UN faces calls to fire official who claimed Israel cannot defend itself against Palestinian terrorists

A United Nations official is facing calls to resign after claiming Israel has no right to defend itself against Palestinian terrorists. Some of those who reckon she should be dismissed have suggested that her continued presence at the U.N. would signal the international body's approval of her alleged anti-Semitism.
Francesca Albanese, the U.N.'s special rapporteur to eastern Jerusalem, Gaza, and the West Bank, tweeted on April 8, "Israel has a right to defend itself, but can't claim it when it comes to the people it oppresses/whose land it colonizes."
Albanese made this remark in response to a statement from the European Union condemning recent Palestinian terrorism.
EU high representative Josep Borrell wrote on April 8, "Last night again, deadly terrorist attacks have occurred in Tel Aviv, one of them killing an Italian tourist. The EU expresses its total condemnation of these acts of violence. This must cease."
"We also condemn the indiscriminate rocket attacks on Israel from Gaza and the territory of Lebanon. We condemn unreservedly the terrorist attack which killed two Israelis and left one seriously injured," continued Borrell. "Israel has the right to defend itself."
According to ABC News, a Damascus-based Palestinian claimed responsibility for launching at least three missiles into Israel from Syrian territory.
The Italian tourist killed in the other attack, Alessandro Parini, was a lawyer reportedly targeted along with several others by a 45-year-old resident of Kfar Kasem, an Arab-Israeli city east of Tel Aviv.
Amichai Chikli, the Israeli minister of diaspora affairs and combating anti-Semitism, denounced the U.N. official's suggestion, noting that "this is not an isolated instance of Ms. Albanese's relentless, systematic and irrational bias against Israel and display of antisemitism.

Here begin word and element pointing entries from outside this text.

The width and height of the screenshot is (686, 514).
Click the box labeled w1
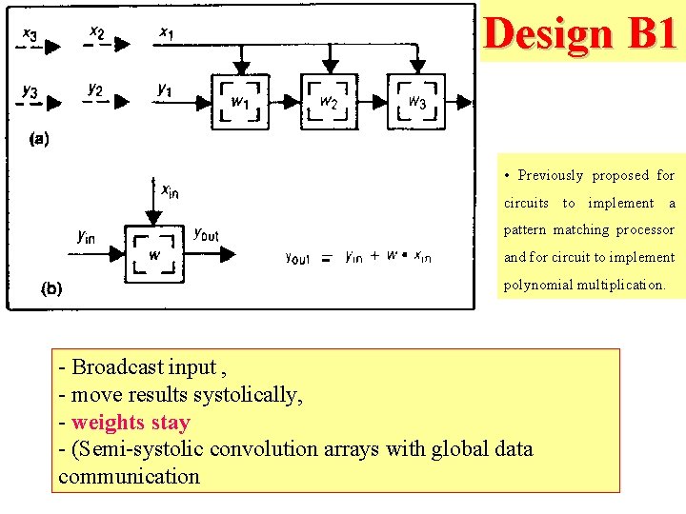pos(242,102)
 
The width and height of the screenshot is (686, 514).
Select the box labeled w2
pos(329,102)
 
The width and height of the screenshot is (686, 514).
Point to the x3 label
pos(30,35)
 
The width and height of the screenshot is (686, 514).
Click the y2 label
pos(95,89)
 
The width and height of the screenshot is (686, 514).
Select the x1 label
pos(167,34)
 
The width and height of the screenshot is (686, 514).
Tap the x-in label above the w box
pos(169,191)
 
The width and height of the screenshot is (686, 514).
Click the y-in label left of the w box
pos(87,237)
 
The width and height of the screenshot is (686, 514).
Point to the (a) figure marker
pos(39,139)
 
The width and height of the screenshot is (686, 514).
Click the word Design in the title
pos(548,34)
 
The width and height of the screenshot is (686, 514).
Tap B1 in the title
pos(652,34)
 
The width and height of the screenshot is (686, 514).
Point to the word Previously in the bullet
pos(550,175)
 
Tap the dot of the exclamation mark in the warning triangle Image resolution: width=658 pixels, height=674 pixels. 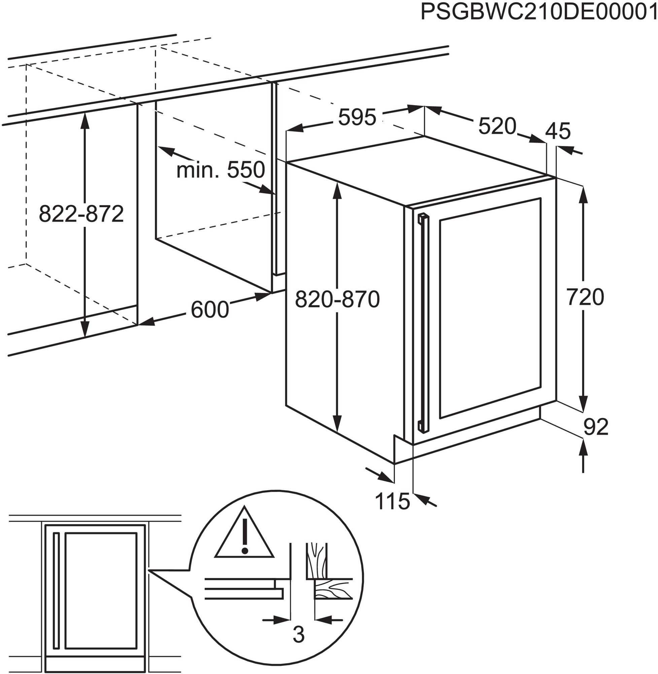245,550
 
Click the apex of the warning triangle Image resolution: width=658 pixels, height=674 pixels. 245,506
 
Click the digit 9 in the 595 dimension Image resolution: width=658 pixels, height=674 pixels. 357,117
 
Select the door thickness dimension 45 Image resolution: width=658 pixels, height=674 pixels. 558,131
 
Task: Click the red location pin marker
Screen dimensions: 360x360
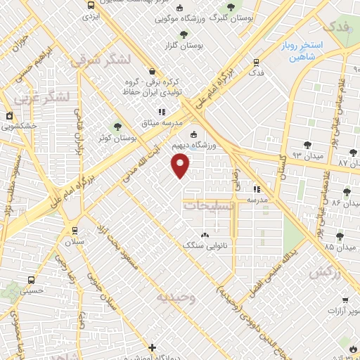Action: pos(181,165)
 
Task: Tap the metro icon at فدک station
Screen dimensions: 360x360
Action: pos(255,61)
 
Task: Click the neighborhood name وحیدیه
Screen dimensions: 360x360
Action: pos(174,297)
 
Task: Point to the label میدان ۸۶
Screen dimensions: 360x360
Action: pos(326,202)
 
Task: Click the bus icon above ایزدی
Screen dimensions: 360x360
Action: pos(91,5)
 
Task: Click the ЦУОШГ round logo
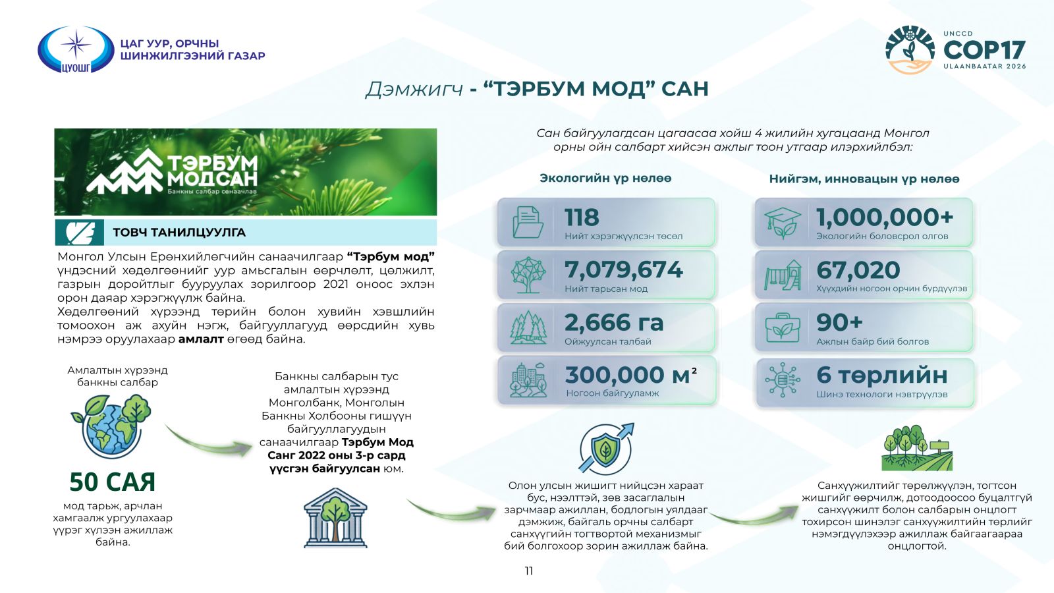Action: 76,50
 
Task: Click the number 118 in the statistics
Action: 582,217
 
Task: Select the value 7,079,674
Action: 623,269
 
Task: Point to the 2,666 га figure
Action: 614,322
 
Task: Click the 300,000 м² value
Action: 631,375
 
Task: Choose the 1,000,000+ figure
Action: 885,217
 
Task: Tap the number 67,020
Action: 858,269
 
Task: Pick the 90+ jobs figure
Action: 839,322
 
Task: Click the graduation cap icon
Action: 783,223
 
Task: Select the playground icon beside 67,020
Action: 783,275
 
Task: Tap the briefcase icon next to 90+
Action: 783,327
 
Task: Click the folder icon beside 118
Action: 528,222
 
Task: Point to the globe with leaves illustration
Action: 111,426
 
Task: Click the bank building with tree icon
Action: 335,518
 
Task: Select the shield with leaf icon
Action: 606,447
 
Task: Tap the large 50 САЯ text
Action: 113,482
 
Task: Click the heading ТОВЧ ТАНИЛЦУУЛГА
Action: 179,233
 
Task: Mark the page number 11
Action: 529,571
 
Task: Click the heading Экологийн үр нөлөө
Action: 605,179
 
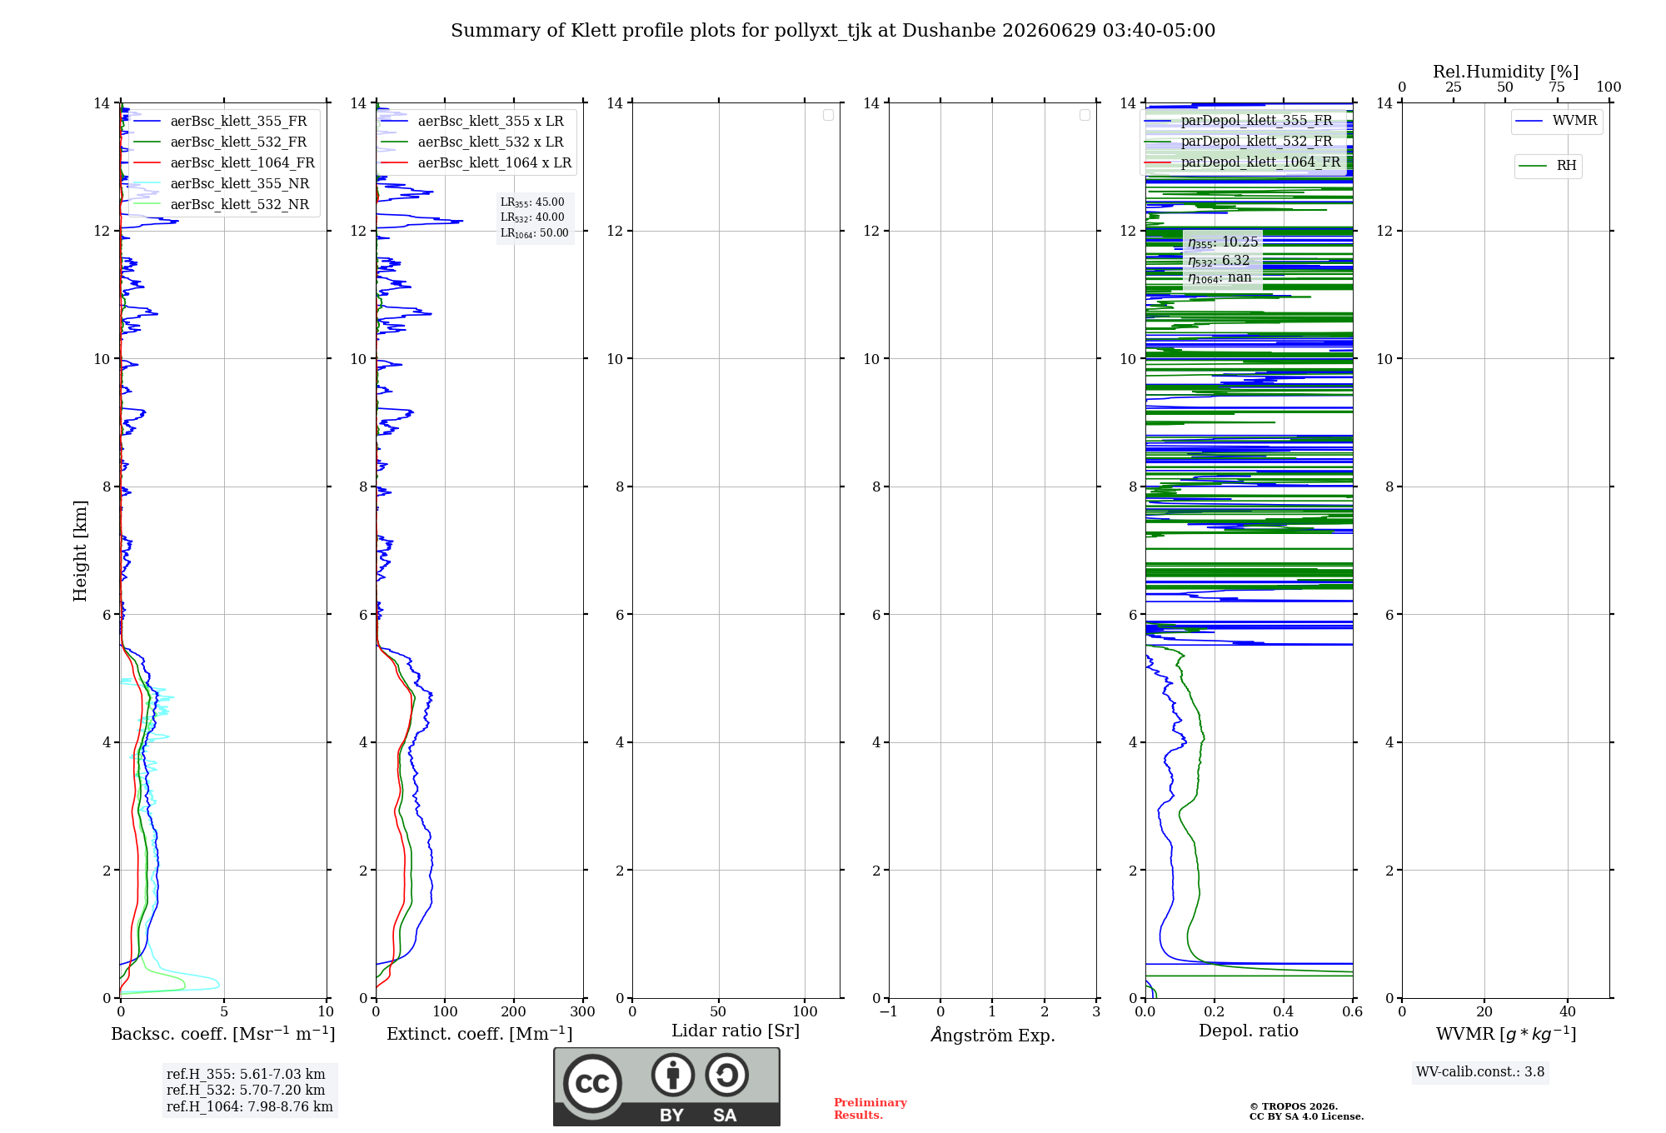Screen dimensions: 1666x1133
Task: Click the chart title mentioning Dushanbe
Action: coord(833,31)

As a representative who should be applying international law equally for all, irrespective of their faith, background or geographic locality, this is deeply concerning."
Chikli highlighted Albanese's November 2022 speech at a Hamas-sponsored conference during which she told the radicals in attendance to "resist"; her support of the boycott, divestment, and sanctions campaign against Israel; her conspiracy theories about Jewish domination; and her comparisons of Israelis to Nazis.
The Israeli minister stressed that the U.N. was "failing to uphold its own commitment to protecting fundamental human rights for all and applying equal treatment of all its member states by allowing Ms. Albanese to continue to spew hatred, antisemitism and incite violence," and called for her dismissal.
Special rapporteurs are required to demonstrate "impartiality, integrity and objectivity."

The Times of Israel reported that in February, a bipartisan group of U.S. House representatives urged that Albanese get the boot for her refusal to condemn terrorism.

In a Feb. 24 letter, 18 representatives noted that "when challenged about her continued silence regarding [January's] Palestinian terrorist attack outside a Jerusalem synagogue that murdered seven, Albanese repeated her assertion that Israel is a colonial, apartheid regime."

They underscored that Albanese's routine refusal to condemn terrorism and her nasty comments "provide further proof of the deep-seated prejudice inherent to the United Nations' approach to the Israeli-Palestinian conflict."

Nearly 70% of all condemnatory resolutions in the U.N. General Assembly have targeted Israel since 2015, reported the Jerusalem Post.

Jay Sekulow and Robert Ash of the European Center for Law and Justice, a nonprofit human rights group, wrote to U.N. Secretary General António Guterres on April 19, arguing that Albanese was not only wrongheaded but factually incorrect.

Sekulow and Ash suggested that the special rapporteur failed "to consider two facts: (1) that 'occupation' presumes the existence of another sovereign whose territory is occupied and (2) that Israel has repeatedly stated that its application of the rules set forth in the Fourth [Geneva] Convention was for convenience and not because it was obligated to do so because of the lack of a foreign sovereign to whom such territory belongs."

"No Palestinian Arab political entity has ever possessed a single square centimetre of the territory it now claims to be 'occupied,' and the last foreign sovereign, Turkey (the successor state to the Ottomans), renounced its sovereignty in the 1920s," added Sekulow and Ash. "Regardless of the views one holds regarding the two foregoing facts, Israel's right to self-defence is inherent and undeniable."

Like Chikli and the American representatives, the ECLJ reasoned that "because Ms Albanese has openly sided with the Palestinians and concluded that the sovereign State of Israel may not defend itself and its people against Palestinian terrorist attacks, she has encouraged further violence and forfeited any claim to impartiality on her part. Her anti-Israel bias is on full display. Accordingly, she must be replaced forthwith."

The International Legal Forum comprising 4,000 lawyers similarly wrote to the U.N. last month demanding Albanese's termination, accusing her of exhibiting a "relentless, systematic and unhinged bias against Israel."

Albanese, an affiliate scholar at the Institute for the Study of International Migration at Georgetown University, was appointed to the position of special rapporteur in March 2022. She told the Middle East Eye, "This is neither the first nor the last time my mandate and persona will come under attack. ... An apartheid regime, as the international legal framework acknowledges, may resort to the persecution of persons and organisations opposing it."